• Work instructions
[A] In the precalculus thread, what common denominator does the reply say to use?
[B] Reproduce the precalculus thread from "Perform the indicated" up to and including "a common denominator.".

• Selected passage
◇ ◇ ◇ ◇ ◇

I was woudnering if you could show me how to do this step by step and the thought process that goes through your head while you do this. This way I will be able to try to solve some of these problems on my own becasue I really have no idea how to do them.

Perform the indicated operation and simplify the ersult. Leave your anser in factored form.

1/x - 2/(x^2 + x) + 3/(x^3 - x^2)


  • Precalculus - ,

    remember to add/subtract fractions we need a common denominator.

    let's write our expression in factored form
    1/x - 2/(x^2 + x) + 3/(x^3 - x^2)
    = 1/x - 2/[x(x+1)] + 3/[x^2(x-1)]

    so the common denominator is x^2(x+1)(x-1)

    first term: x(x+1)(x-1)/[x^2(x+1)(x-1)]
    notice if we cancel we get 1/x

    second term: -2x(x-1)/[x^2(x+1)(x-1)]
    again, see what you get when you cancel

    third term: 3(x+1)/[x^2(x+1)(x-1)]

    so we get
    [x(x+1)(x-1) - 2x(x-1) + 3(x+1)]/[x^2(x+1)(x-1)]

    I will let you finish it,

    (I got (x^3 - 2x^2 + 4x + 3)/[x^2(x^2 - 1)]

  • Precalculus - ,

    I bet you have a sign wrong but will do as shown.

◇ ◇ ◇ ◇ ◇

• Given information
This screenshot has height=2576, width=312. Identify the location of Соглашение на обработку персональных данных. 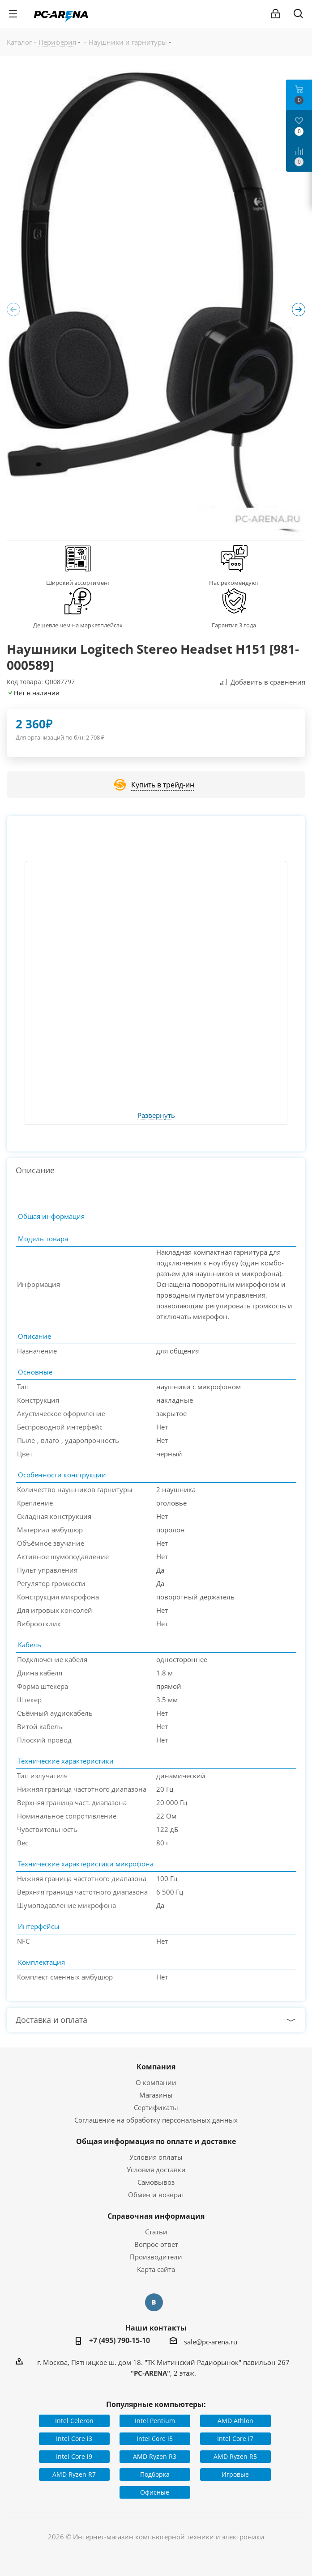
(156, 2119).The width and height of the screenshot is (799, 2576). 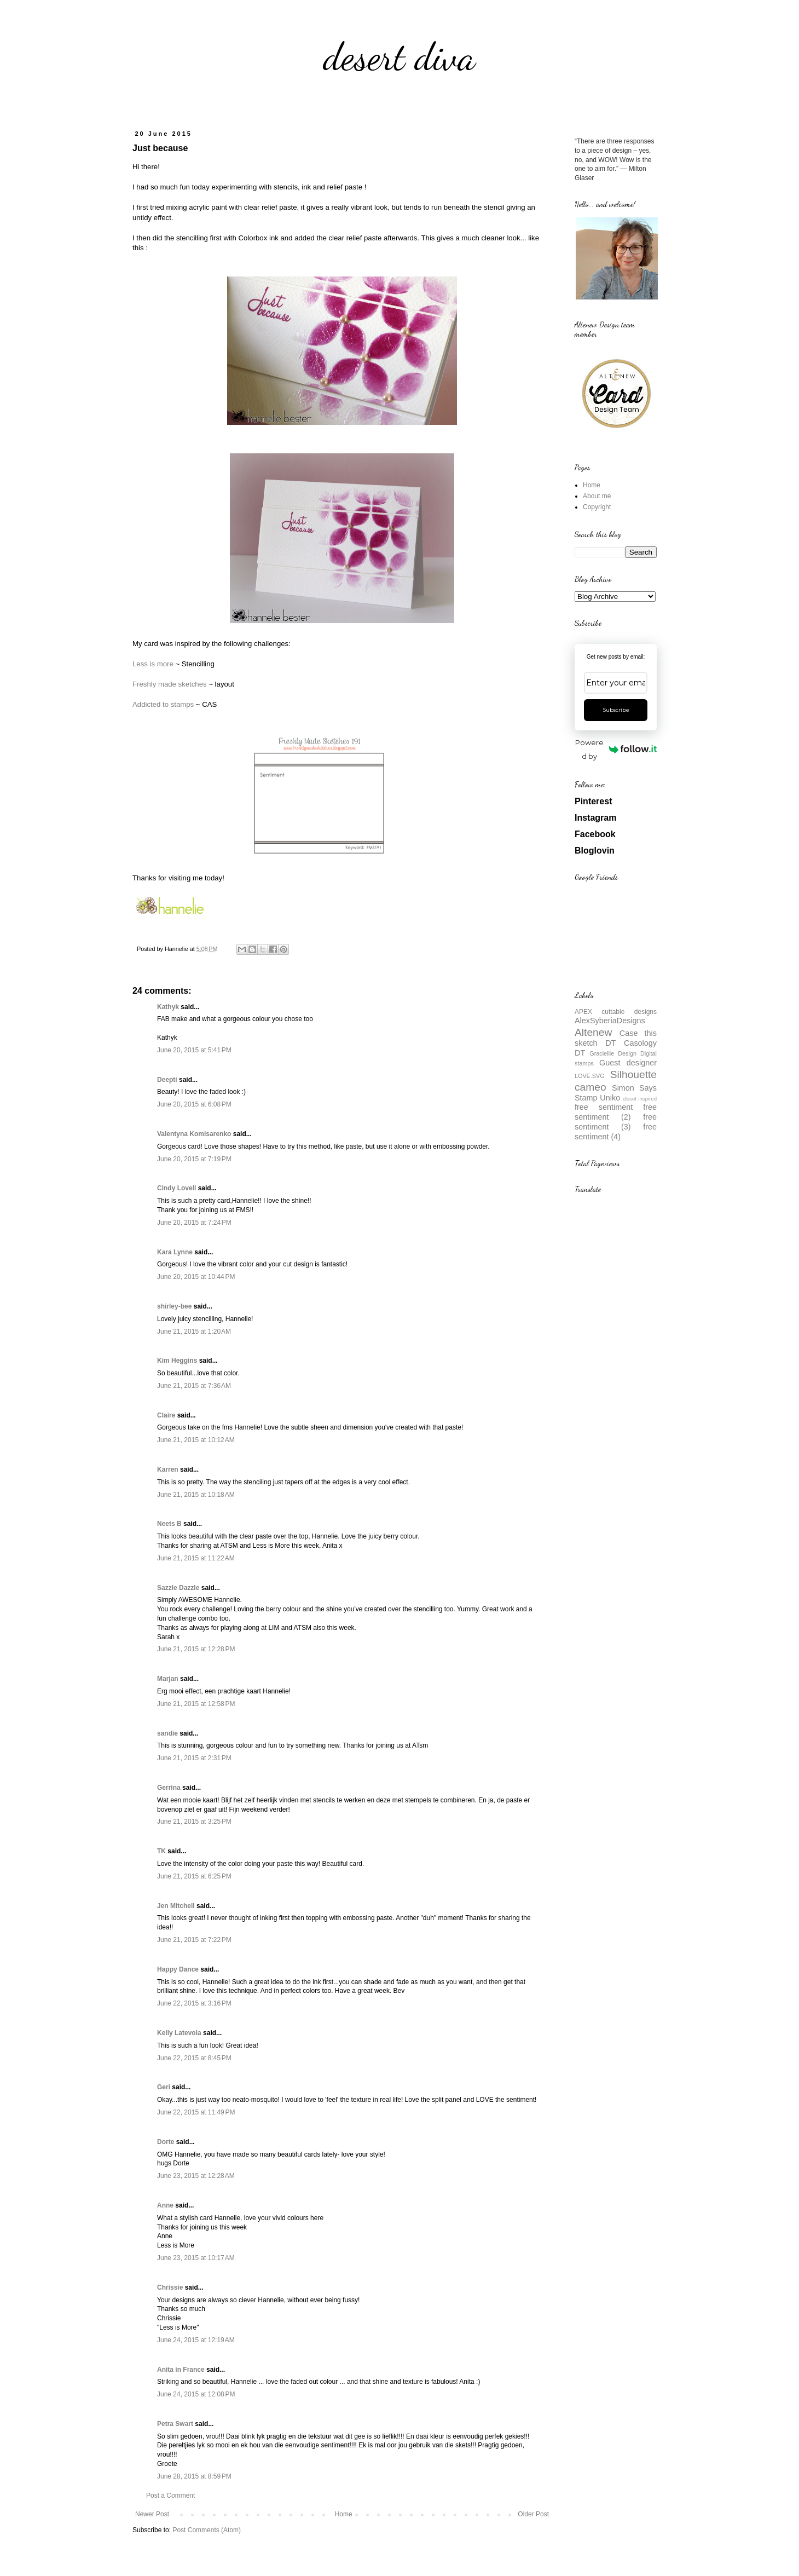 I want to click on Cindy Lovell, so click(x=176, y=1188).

◇ ◇ ◇ ◇ ◇

• Expected results
[A] x^2(x+1)(x-1)

[B]
Perform the indicated operation and simplify the ersult. Leave your anser in factored form.

1/x - 2/(x^2 + x) + 3/(x^3 - x^2)


  • Precalculus - ,

    remember to add/subtract fractions we need a common denominator.